Pour percevoir les avantages de son dividende démographique, l’Inde doit être en mesure d’offrir des emplois à sa jeunesse. Or, ce marché émergent en forte croissance axé principalement sur les services (plus de 60% du PNB) y a échoué, poussant même certains étudiants au suicide, faute de perspectives. Il faut donc fournir des emplois aux jeunes, mais aussi aux femmes. Leur taux de participation dans la population active est un des plus bas de la planète. En 2019, avant la pandémie et ses effets sur le travail féminin, il était évalué à 20%. Qui plus est les Indiennes travaillent principalement dans le secteur informel ou dans l’agriculture, là où les salaires sont bas et les conditions de travail difficiles.

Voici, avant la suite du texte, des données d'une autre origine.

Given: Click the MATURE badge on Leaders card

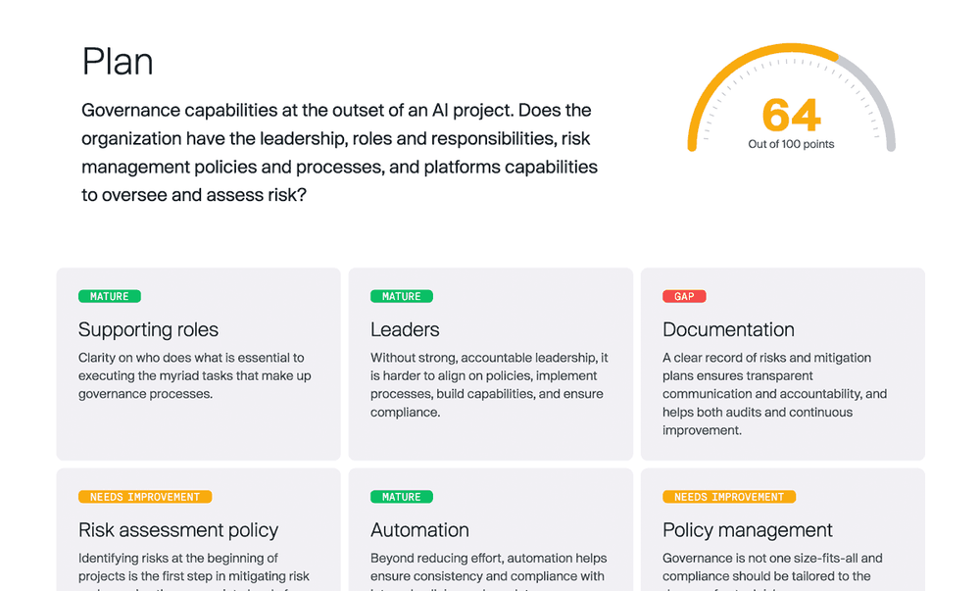Looking at the screenshot, I should (401, 296).
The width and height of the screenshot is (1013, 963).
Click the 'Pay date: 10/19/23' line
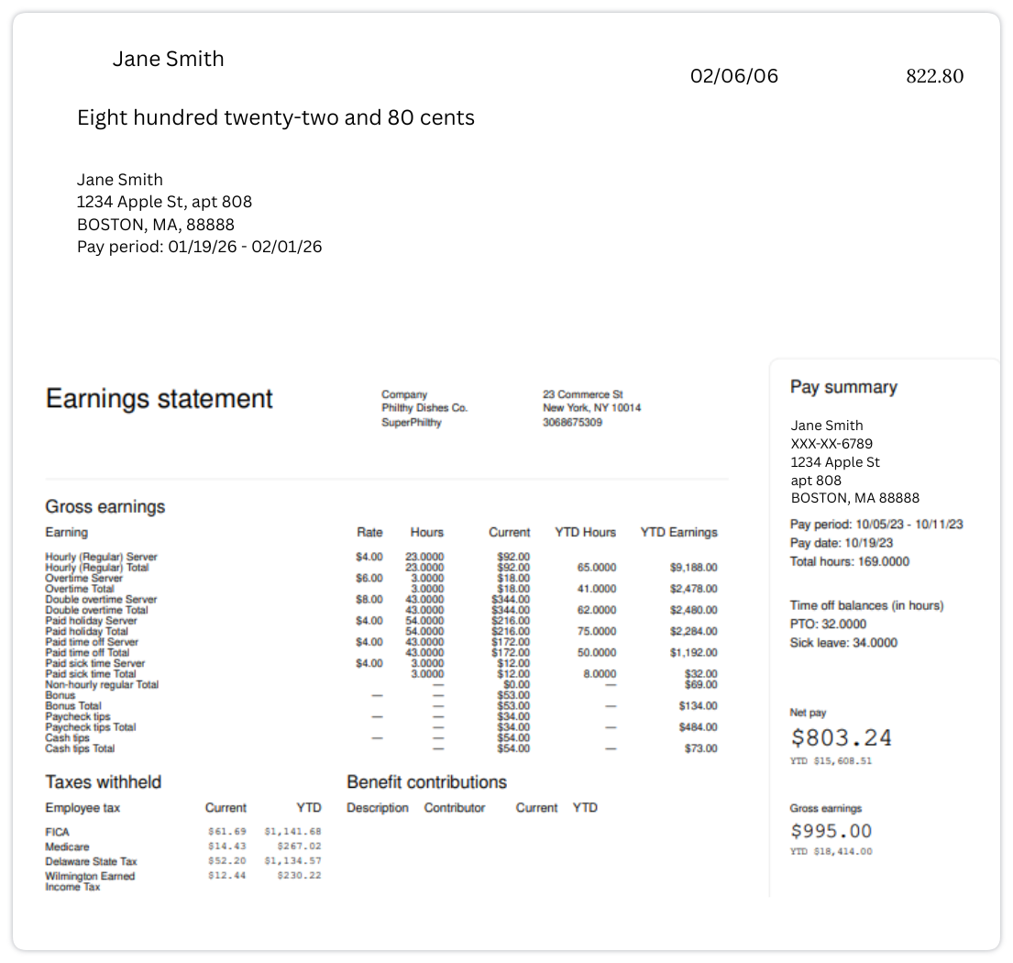[842, 543]
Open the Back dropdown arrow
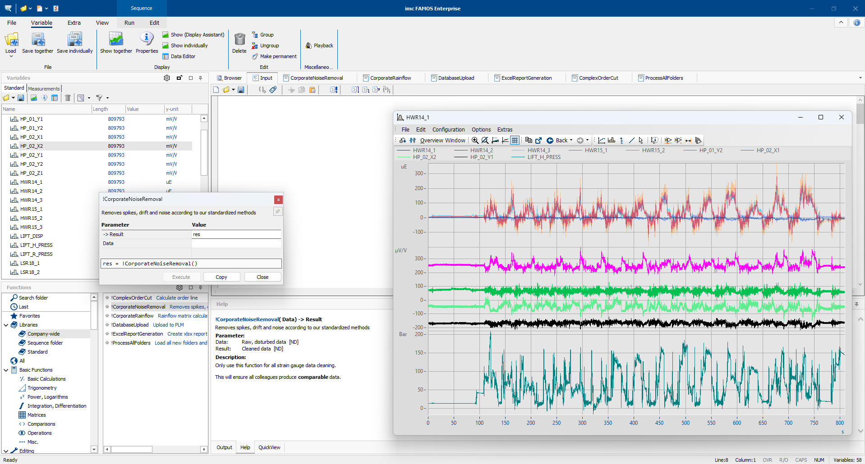 [x=571, y=141]
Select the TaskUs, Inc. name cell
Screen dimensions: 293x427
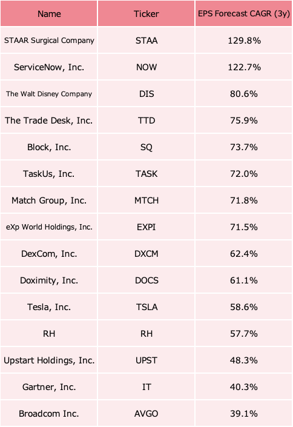[49, 174]
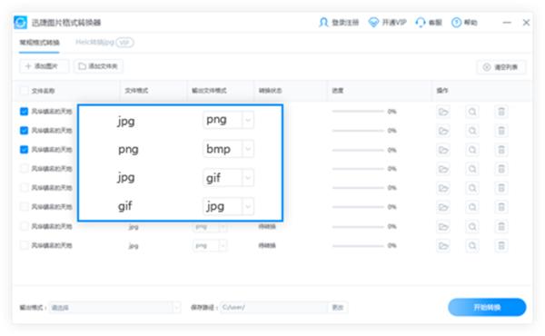Image resolution: width=545 pixels, height=336 pixels.
Task: Delete first file with trash icon
Action: tap(501, 112)
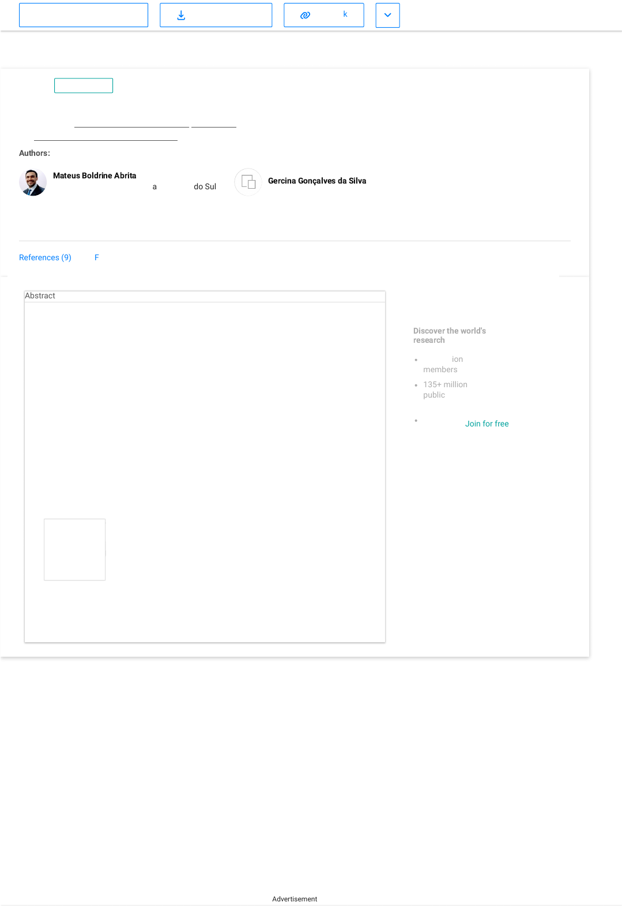Screen dimensions: 622x906
Task: Click the copy link chain icon
Action: pyautogui.click(x=306, y=16)
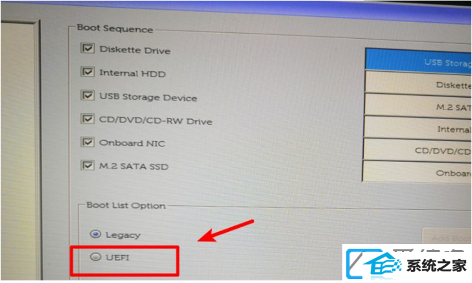This screenshot has height=283, width=472.
Task: Click the Internal HDD label text
Action: pos(132,73)
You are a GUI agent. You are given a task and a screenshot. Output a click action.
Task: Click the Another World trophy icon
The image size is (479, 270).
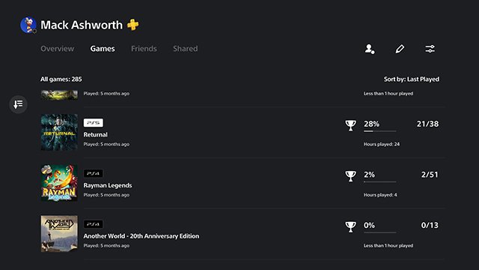click(x=351, y=227)
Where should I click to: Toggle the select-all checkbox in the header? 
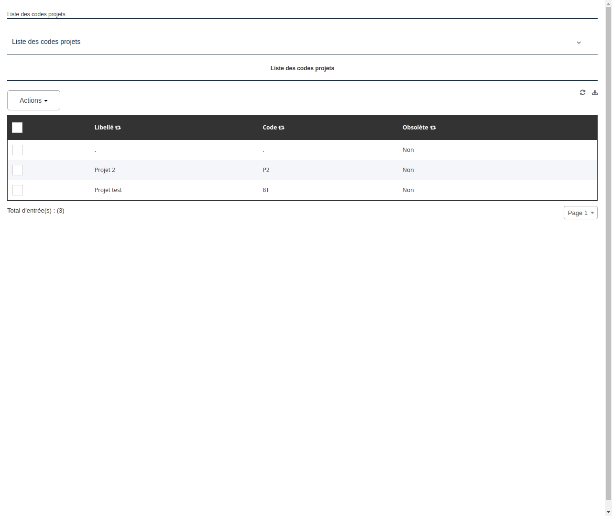pyautogui.click(x=17, y=128)
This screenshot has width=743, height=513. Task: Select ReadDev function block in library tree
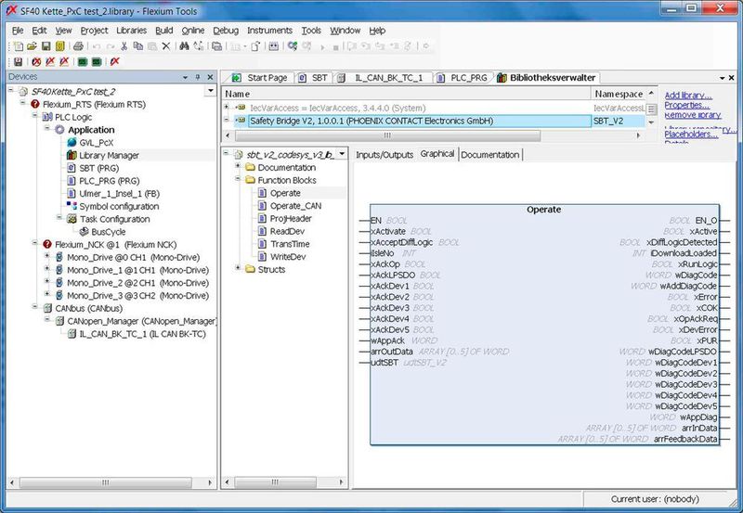pos(287,231)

• Des services au détriment de l’industrie
Contrairement à plusieurs pays d’Asie de l’Est qui ont connu un processus de développement fondé sur une industrialisation à grande échelle et à forte intensité de main-d’œuvre, l’Inde a connu un essor précoce du secteur des services. Cette croissance est caractérisée par une forte intensité de compétences (IT, logiciels, services financiers et aux entreprises), mais par des emplois peu abondants. Cette trajectoire spécifique a ainsi donné au pays des « allures de sociétés postindustrielles avant d’avoir été industrielles » (Jaffrelot, 2023).
Des programmes initiés au cours de la dernière décennie, tels que « Make in India » ou « Production Linked Incentives » ont bien tenté d’attirer des investisseurs étrangers pour faire de l’Inde la « nouvelle usine du monde ». Mais ces tentatives ne sont pas parvenues à faire décoller le secteur manufacturier, qui ne représente que 16,4% du PIB en 2022-2023. En outre les industries indiennes sont caractérisées par une forte intensité en capital et compétence, plutôt qu’en travail (Gowda et Satyawali, 2024), ce qui n’a pas favorisé l’absorption d’une jeunesse en quête de débouchés.

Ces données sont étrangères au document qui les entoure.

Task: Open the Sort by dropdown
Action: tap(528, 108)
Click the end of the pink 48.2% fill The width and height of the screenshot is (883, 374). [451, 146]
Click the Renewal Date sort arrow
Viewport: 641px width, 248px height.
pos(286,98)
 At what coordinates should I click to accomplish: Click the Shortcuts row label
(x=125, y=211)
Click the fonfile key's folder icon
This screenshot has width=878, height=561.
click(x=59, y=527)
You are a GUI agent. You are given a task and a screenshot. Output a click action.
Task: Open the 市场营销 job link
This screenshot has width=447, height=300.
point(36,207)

Pour satisfaire les géants industriels à l’issue de la pandémie, des lois du travail ont aussi été supprimées et remplacées par trois nouveaux codes. Ceux-ci ont été validés par le parlement sans débats et consultations substantiels, « enfonçant un dernier clou dans le cercueil de la protection des travailleurs », selon le réseau Working Peoples Charter (Alam, 2020). En dépit des oppositions et d’une des plus grandes grèves de l’histoire de l’Inde, ces réformes n’ont pas pu être abrogées. Point lumineux dans la nuit : les organisations syndicales, pourtant souvent décrites, dans les années 2000, comme affaiblies et incapables de coaliser les masses, ont réussi à rassembler, en janvier 2019, entre 150 et 200 millions de travailleur·euses, démontrant qu’elles constituaient toujours un levier de mobilisation.
Les réglementations du travail, anciennes et nouvelles, ne s’appliquent toutefois pas à 80% de la main-d’œuvre (OIT, 2024), qui évolue dans le secteur informel. Huit Indien·nes sur dix ne connaissent dès lors aucun filet de sécurité et ont des revenus à peine supérieurs au seuil de pauvreté.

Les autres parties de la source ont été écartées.